While $222 million spent by Michigan businesses each year to address high school graduates' lack of basic skills may seem like a high estimate, it is probably far lower than the true cost. As mentioned above, businesses purchase technology to make up for the lack of basic skills among workers in ways that even the employers do not fully recognize. Things as trivial as "spell-check" on word-processing programs or inventory control information systems are purchased at least in part to compensate for the inability of workers to perform similar functions without the technology. Employers' reports of expenditures on technology for this purpose are therefore likely to be grossly understated.
In addition, many businesses suffer because they cannot or do not provide employees with remedial education. It is clear from the survey comments that many businesses simply endure what they must with workers lacking basic skills, without teaching those workers and without purchasing technology to substitute. This imposes a significant cost on businesses in the form of lowered productivity. A reasonable estimate of the costs of the lack of basic skills among Michiganians out of high school ought to include the cost of this lost productivity.

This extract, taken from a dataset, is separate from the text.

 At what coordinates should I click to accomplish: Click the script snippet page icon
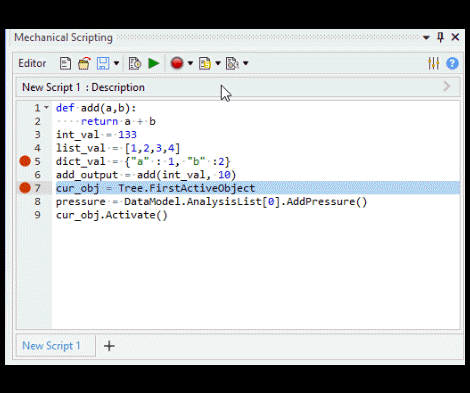click(x=205, y=63)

In Strategy 2, we attempt to come up with a way to measure how much Michigan employers either spend to address the lack of skills among workers or lose in productivity as a result of those unremediated workers. In doing so, the impossibility of isolating exactly how many workers in how many different jobs lack basic skills, the myriad possible work-related consequences of this lack, and their various impact on productivity, forces us to make some key assumptions. In the absence of an exact measure, the next best option is to discover the most easily comparable and also quantifiable value that could conceivably substitute for the exact, per-year value of lost productivity.

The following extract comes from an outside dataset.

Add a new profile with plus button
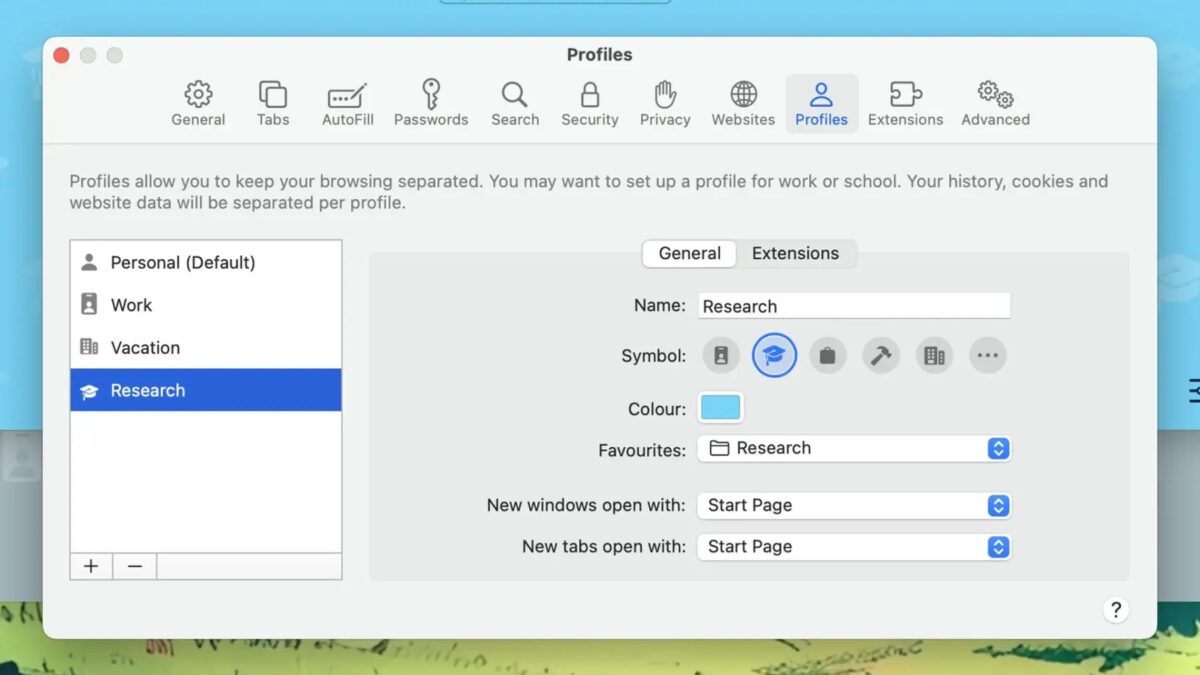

In this case we chose the per-year cost of remedial training in post-secondary institutions as the closest equivalent to what employers lose because of workers without basic skills.18 That is, we assume that it costs businesses either directly or indirectly an equivalent amount of money to handle a worker lacking in basic skills as it would cost the community colleges or universities to remediate that worker. This is a conservative assumption because it assumes that the cost of providing someone with basic skills is neither a loss nor a gain, but is essentially "a wash."
Second, for the sake of convenience, we assume that everyone who graduates from high school lacking basic skills is successfully remediated by post-secondary institutions and that employers are left having to address the lack of skills among dropouts. This assumption, however, is somewhat at odds with the facts. Some dropouts in fact attend community colleges to receive their GEDs and remedial instruction. But this error is more than compensated for by the fact that not all high school graduates who are in need of remedial education obtain it from community colleges and universities. Only 59 percent of Michigan high school graduates attend a post-secondary institution.19 And, as we have already discussed, only a fraction of those students obtain the remedial services they need. Nevertheless, for the purposes of our estimate, we are assuming that everyone who graduates from high school has basic skills or is covered by the costs we have already calculated for post-secondary institutions. We are assuming that employers have the task of coping only with the lack of basic skills among high school dropouts, an assumption that will yield us a conservative estimate of lost productivity.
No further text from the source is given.